**** INFORMATION GIVEN ****

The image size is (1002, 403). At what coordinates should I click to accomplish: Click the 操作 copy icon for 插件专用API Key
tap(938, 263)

****
**** INFORMATION GIVEN ****

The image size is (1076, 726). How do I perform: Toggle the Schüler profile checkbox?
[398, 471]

****
**** INFORMATION GIVEN ****

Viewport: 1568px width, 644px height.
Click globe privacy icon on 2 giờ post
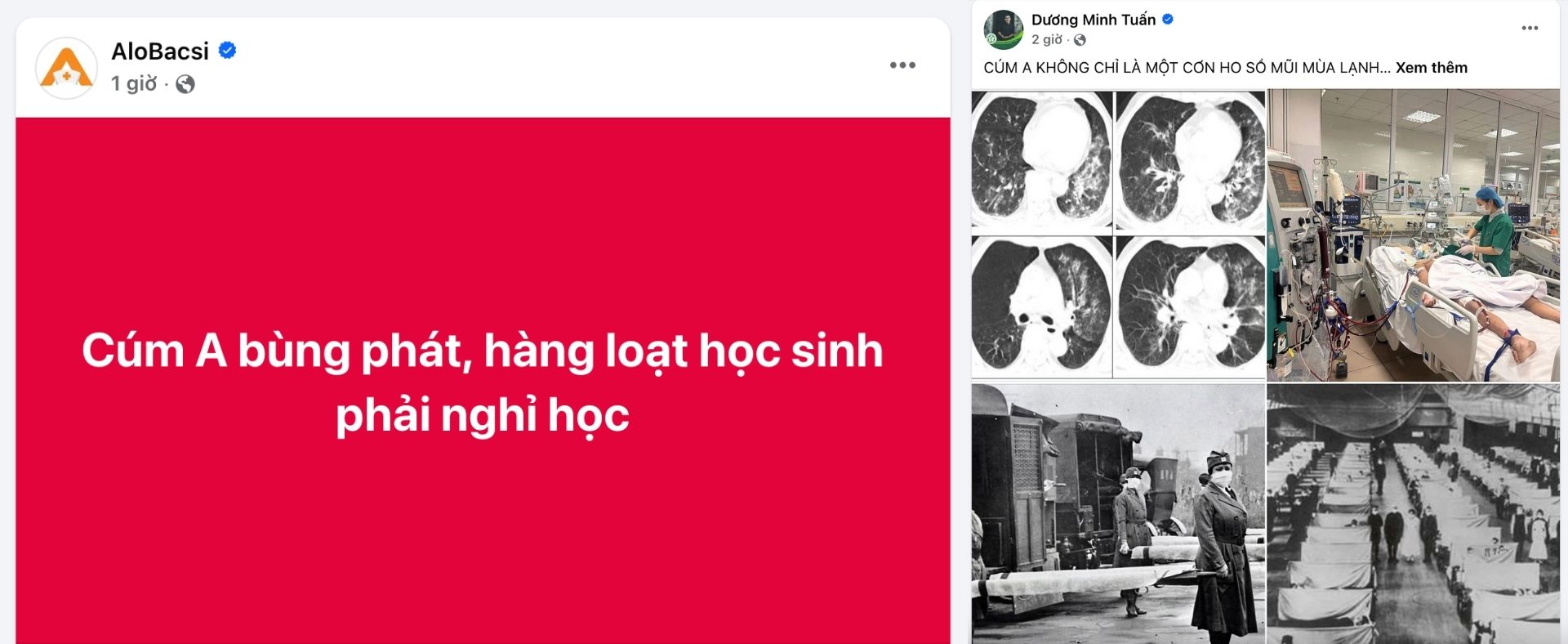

****

ASSIGNMENT: Please give back exactly the lines of this listing beginning at the line with "Viewport: 1568px width, 644px height." and ending with the line with "Click globe privacy icon on 2 giờ post", both included, and nothing else.

RESPONSE BELOW:
Viewport: 1568px width, 644px height.
Click globe privacy icon on 2 giờ post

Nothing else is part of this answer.